▶ [RECORDS TO USE]:
-----

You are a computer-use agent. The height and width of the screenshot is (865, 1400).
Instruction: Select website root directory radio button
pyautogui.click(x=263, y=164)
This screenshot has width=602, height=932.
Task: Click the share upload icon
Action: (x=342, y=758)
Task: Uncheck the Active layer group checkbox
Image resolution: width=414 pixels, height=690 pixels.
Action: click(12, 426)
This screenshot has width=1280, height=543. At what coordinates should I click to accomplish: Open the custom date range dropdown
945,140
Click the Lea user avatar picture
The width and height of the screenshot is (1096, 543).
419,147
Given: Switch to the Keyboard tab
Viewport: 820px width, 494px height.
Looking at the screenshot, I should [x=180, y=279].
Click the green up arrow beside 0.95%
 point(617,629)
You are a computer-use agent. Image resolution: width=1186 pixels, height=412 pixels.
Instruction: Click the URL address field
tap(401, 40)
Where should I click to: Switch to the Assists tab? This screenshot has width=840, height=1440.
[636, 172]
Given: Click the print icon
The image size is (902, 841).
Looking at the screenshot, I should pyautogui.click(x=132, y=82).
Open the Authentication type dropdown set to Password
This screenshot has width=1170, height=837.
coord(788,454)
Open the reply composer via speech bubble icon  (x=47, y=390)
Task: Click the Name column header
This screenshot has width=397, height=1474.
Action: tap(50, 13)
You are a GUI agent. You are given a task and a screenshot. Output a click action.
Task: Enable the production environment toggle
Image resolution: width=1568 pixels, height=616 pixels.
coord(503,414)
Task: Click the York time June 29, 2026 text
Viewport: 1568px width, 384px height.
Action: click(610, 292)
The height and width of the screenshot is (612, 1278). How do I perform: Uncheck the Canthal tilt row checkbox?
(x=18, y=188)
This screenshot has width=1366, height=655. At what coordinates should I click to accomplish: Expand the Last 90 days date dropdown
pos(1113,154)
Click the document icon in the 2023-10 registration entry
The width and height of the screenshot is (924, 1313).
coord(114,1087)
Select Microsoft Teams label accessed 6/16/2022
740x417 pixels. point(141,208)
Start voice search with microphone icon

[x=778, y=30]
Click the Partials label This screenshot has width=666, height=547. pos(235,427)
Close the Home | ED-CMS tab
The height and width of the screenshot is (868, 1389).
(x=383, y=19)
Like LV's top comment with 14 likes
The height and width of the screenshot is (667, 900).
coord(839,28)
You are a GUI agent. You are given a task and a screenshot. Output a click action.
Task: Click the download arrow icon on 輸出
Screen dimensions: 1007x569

-----

▶ [WHAT YOU SHOULD DO]: What is needed is an exact copy of the lines from the one containing "Task: Enable the" to the end of the data; please add nothing else.

▶ [SOLUTION]:
Task: Enable the production environment toggle
Image resolution: width=1568 pixels, height=616 pixels.
coord(503,414)
Task: Click the York time June 29, 2026 text
Viewport: 1568px width, 384px height.
Action: click(610, 292)
The height and width of the screenshot is (612, 1278). How do I perform: Uncheck the Canthal tilt row checkbox?
(x=18, y=188)
This screenshot has width=1366, height=655. At what coordinates should I click to accomplish: Expand the Last 90 days date dropdown
pos(1113,154)
Click the document icon in the 2023-10 registration entry
The width and height of the screenshot is (924, 1313).
coord(114,1087)
Select Microsoft Teams label accessed 6/16/2022
740x417 pixels. point(141,208)
Start voice search with microphone icon

[x=778, y=30]
Click the Partials label This screenshot has width=666, height=547. pos(235,427)
Close the Home | ED-CMS tab
The height and width of the screenshot is (868, 1389).
(x=383, y=19)
Like LV's top comment with 14 likes
The height and width of the screenshot is (667, 900).
coord(839,28)
You are a GUI agent. You are given a task and a screenshot. Output a click action.
Task: Click the download arrow icon on 輸出
Screen dimensions: 1007x569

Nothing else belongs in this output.